- _Activity_
Each entry below needs to be copied exactly, with nothing dropped.

####

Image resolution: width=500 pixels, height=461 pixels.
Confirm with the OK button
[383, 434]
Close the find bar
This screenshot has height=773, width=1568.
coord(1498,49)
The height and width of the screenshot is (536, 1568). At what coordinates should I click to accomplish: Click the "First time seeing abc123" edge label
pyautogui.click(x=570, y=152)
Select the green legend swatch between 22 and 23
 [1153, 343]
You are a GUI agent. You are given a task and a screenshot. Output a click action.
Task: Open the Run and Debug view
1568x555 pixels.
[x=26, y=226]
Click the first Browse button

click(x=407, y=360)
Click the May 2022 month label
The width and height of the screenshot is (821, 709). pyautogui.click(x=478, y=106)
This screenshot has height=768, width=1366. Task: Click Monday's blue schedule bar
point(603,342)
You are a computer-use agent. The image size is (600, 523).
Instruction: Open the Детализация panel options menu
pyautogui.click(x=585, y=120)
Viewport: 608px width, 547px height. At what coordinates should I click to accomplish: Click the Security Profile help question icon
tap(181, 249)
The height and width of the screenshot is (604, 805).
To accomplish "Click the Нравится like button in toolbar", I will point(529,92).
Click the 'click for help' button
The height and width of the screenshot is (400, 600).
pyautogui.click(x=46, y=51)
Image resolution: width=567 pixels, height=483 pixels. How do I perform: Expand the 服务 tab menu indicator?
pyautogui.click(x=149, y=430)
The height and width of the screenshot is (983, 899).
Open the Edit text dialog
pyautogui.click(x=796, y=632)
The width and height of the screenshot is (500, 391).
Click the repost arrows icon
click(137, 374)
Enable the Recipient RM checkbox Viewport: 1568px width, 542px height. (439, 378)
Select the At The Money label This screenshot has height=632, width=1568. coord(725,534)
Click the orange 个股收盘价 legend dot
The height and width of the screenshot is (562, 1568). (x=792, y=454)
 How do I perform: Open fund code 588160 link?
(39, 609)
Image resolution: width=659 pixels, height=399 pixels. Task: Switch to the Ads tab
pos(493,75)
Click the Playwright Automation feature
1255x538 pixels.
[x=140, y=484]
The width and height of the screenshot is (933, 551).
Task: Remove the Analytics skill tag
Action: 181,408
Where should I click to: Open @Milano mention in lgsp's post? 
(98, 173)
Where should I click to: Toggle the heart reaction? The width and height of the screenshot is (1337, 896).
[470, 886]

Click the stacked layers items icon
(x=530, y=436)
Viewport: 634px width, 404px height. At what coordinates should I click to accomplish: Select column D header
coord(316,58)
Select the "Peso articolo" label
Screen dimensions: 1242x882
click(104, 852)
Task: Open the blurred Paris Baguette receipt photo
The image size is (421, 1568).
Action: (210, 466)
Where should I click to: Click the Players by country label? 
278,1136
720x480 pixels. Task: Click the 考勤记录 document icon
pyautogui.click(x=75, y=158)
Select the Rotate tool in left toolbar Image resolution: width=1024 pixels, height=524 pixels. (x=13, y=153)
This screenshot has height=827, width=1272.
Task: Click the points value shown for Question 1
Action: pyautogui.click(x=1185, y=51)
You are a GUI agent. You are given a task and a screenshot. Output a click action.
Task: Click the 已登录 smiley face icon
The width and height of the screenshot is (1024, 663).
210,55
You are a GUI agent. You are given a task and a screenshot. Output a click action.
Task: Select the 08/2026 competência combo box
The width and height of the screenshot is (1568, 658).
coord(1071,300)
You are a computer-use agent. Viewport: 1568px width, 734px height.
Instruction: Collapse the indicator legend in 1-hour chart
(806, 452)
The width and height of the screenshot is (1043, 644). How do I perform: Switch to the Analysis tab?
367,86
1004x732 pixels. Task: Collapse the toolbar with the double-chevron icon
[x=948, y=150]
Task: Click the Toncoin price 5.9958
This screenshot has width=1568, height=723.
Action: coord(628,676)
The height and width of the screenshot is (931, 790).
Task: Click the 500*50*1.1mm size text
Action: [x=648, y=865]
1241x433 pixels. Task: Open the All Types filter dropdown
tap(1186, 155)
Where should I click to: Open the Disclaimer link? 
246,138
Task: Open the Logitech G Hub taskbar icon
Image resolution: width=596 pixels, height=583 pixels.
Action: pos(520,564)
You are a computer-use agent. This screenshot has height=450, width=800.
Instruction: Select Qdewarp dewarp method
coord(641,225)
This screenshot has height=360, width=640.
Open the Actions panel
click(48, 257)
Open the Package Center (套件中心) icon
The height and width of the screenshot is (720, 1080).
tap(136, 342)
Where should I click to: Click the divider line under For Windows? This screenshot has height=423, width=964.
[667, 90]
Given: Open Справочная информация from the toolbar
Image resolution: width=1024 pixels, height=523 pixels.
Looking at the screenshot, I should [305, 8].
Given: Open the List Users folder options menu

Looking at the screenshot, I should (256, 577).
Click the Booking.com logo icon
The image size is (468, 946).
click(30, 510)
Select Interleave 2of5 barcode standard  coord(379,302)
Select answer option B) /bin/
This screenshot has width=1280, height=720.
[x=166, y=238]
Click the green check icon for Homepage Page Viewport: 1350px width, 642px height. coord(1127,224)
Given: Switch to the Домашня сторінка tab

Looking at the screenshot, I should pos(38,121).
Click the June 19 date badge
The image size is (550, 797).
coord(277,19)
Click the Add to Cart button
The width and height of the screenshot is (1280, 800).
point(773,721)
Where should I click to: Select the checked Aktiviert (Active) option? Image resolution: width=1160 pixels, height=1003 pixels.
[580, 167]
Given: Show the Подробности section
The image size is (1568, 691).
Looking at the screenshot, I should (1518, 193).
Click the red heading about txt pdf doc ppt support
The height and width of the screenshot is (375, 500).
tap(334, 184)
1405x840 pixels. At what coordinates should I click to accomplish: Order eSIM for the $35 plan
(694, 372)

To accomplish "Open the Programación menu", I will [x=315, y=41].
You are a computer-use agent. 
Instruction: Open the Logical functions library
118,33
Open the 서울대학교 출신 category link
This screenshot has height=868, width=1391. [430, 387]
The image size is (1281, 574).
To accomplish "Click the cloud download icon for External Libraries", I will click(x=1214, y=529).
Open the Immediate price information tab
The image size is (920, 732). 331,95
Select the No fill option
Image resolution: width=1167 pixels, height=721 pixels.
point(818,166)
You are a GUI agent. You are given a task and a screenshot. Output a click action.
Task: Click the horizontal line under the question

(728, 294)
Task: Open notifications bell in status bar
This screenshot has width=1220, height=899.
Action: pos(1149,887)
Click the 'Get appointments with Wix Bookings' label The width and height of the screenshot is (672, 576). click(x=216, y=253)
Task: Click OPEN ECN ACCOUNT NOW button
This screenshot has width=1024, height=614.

####

- _Your response_
Image resolution: width=500 pixels, height=461 pixels.
Confirm with the OK button
[383, 434]
Close the find bar
This screenshot has height=773, width=1568.
coord(1498,49)
The height and width of the screenshot is (536, 1568). At what coordinates should I click to accomplish: Click the "First time seeing abc123" edge label
pyautogui.click(x=570, y=152)
Select the green legend swatch between 22 and 23
 [1153, 343]
You are a GUI agent. You are given a task and a screenshot. Output a click action.
Task: Open the Run and Debug view
1568x555 pixels.
[x=26, y=226]
Click the first Browse button

click(x=407, y=360)
Click the May 2022 month label
The width and height of the screenshot is (821, 709). pyautogui.click(x=478, y=106)
This screenshot has height=768, width=1366. Task: Click Monday's blue schedule bar
point(603,342)
You are a computer-use agent. The image size is (600, 523).
Instruction: Open the Детализация panel options menu
pyautogui.click(x=585, y=120)
Viewport: 608px width, 547px height. At what coordinates should I click to accomplish: Click the Security Profile help question icon
tap(181, 249)
The height and width of the screenshot is (604, 805).
To accomplish "Click the Нравится like button in toolbar", I will point(529,92).
Click the 'click for help' button
The height and width of the screenshot is (400, 600).
pyautogui.click(x=46, y=51)
Image resolution: width=567 pixels, height=483 pixels. How do I perform: Expand the 服务 tab menu indicator?
pyautogui.click(x=149, y=430)
The height and width of the screenshot is (983, 899).
Open the Edit text dialog
pyautogui.click(x=796, y=632)
The width and height of the screenshot is (500, 391).
Click the repost arrows icon
click(137, 374)
Enable the Recipient RM checkbox Viewport: 1568px width, 542px height. (439, 378)
Select the At The Money label This screenshot has height=632, width=1568. coord(725,534)
Click the orange 个股收盘价 legend dot
The height and width of the screenshot is (562, 1568). (x=792, y=454)
 How do I perform: Open fund code 588160 link?
(39, 609)
Image resolution: width=659 pixels, height=399 pixels. Task: Switch to the Ads tab
pos(493,75)
Click the Playwright Automation feature
1255x538 pixels.
[x=140, y=484]
The width and height of the screenshot is (933, 551).
Task: Remove the Analytics skill tag
Action: 181,408
Where should I click to: Open @Milano mention in lgsp's post? 
(98, 173)
Where should I click to: Toggle the heart reaction? The width and height of the screenshot is (1337, 896).
[470, 886]

Click the stacked layers items icon
(x=530, y=436)
Viewport: 634px width, 404px height. At what coordinates should I click to accomplish: Select column D header
coord(316,58)
Select the "Peso articolo" label
Screen dimensions: 1242x882
click(104, 852)
Task: Open the blurred Paris Baguette receipt photo
The image size is (421, 1568).
Action: (210, 466)
Where should I click to: Click the Players by country label? 
278,1136
720x480 pixels. Task: Click the 考勤记录 document icon
pyautogui.click(x=75, y=158)
Select the Rotate tool in left toolbar Image resolution: width=1024 pixels, height=524 pixels. (x=13, y=153)
This screenshot has height=827, width=1272.
Task: Click the points value shown for Question 1
Action: pyautogui.click(x=1185, y=51)
You are a GUI agent. You are given a task and a screenshot. Output a click action.
Task: Click the 已登录 smiley face icon
The width and height of the screenshot is (1024, 663).
210,55
You are a GUI agent. You are given a task and a screenshot. Output a click action.
Task: Select the 08/2026 competência combo box
The width and height of the screenshot is (1568, 658).
coord(1071,300)
You are a computer-use agent. Viewport: 1568px width, 734px height.
Instruction: Collapse the indicator legend in 1-hour chart
(806, 452)
The width and height of the screenshot is (1043, 644). How do I perform: Switch to the Analysis tab?
367,86
1004x732 pixels. Task: Collapse the toolbar with the double-chevron icon
[x=948, y=150]
Task: Click the Toncoin price 5.9958
This screenshot has width=1568, height=723.
Action: coord(628,676)
The height and width of the screenshot is (931, 790).
Task: Click the 500*50*1.1mm size text
Action: [x=648, y=865]
1241x433 pixels. Task: Open the All Types filter dropdown
tap(1186, 155)
Where should I click to: Open the Disclaimer link? 
246,138
Task: Open the Logitech G Hub taskbar icon
Image resolution: width=596 pixels, height=583 pixels.
Action: pos(520,564)
You are a computer-use agent. This screenshot has height=450, width=800.
Instruction: Select Qdewarp dewarp method
coord(641,225)
This screenshot has height=360, width=640.
Open the Actions panel
click(48, 257)
Open the Package Center (套件中心) icon
The height and width of the screenshot is (720, 1080).
tap(136, 342)
Where should I click to: Click the divider line under For Windows? This screenshot has height=423, width=964.
[667, 90]
Given: Open Справочная информация from the toolbar
Image resolution: width=1024 pixels, height=523 pixels.
Looking at the screenshot, I should [305, 8].
Given: Open the List Users folder options menu

Looking at the screenshot, I should (256, 577).
Click the Booking.com logo icon
The image size is (468, 946).
click(30, 510)
Select Interleave 2of5 barcode standard  coord(379,302)
Select answer option B) /bin/
This screenshot has width=1280, height=720.
[x=166, y=238]
Click the green check icon for Homepage Page Viewport: 1350px width, 642px height. coord(1127,224)
Given: Switch to the Домашня сторінка tab

Looking at the screenshot, I should pos(38,121).
Click the June 19 date badge
The image size is (550, 797).
coord(277,19)
Click the Add to Cart button
The width and height of the screenshot is (1280, 800).
point(773,721)
Where should I click to: Select the checked Aktiviert (Active) option? Image resolution: width=1160 pixels, height=1003 pixels.
[580, 167]
Given: Show the Подробности section
The image size is (1568, 691).
Looking at the screenshot, I should (1518, 193).
Click the red heading about txt pdf doc ppt support
The height and width of the screenshot is (375, 500).
tap(334, 184)
1405x840 pixels. At what coordinates should I click to accomplish: Order eSIM for the $35 plan
(694, 372)

To accomplish "Open the Programación menu", I will [x=315, y=41].
You are a computer-use agent. 
Instruction: Open the Logical functions library
118,33
Open the 서울대학교 출신 category link
This screenshot has height=868, width=1391. [430, 387]
The image size is (1281, 574).
To accomplish "Click the cloud download icon for External Libraries", I will click(x=1214, y=529).
Open the Immediate price information tab
The image size is (920, 732). 331,95
Select the No fill option
Image resolution: width=1167 pixels, height=721 pixels.
point(818,166)
You are a GUI agent. You are given a task and a screenshot. Output a click action.
Task: Click the horizontal line under the question

(728, 294)
Task: Open notifications bell in status bar
This screenshot has width=1220, height=899.
Action: pos(1149,887)
Click the 'Get appointments with Wix Bookings' label The width and height of the screenshot is (672, 576). click(x=216, y=253)
Task: Click OPEN ECN ACCOUNT NOW button
This screenshot has width=1024, height=614.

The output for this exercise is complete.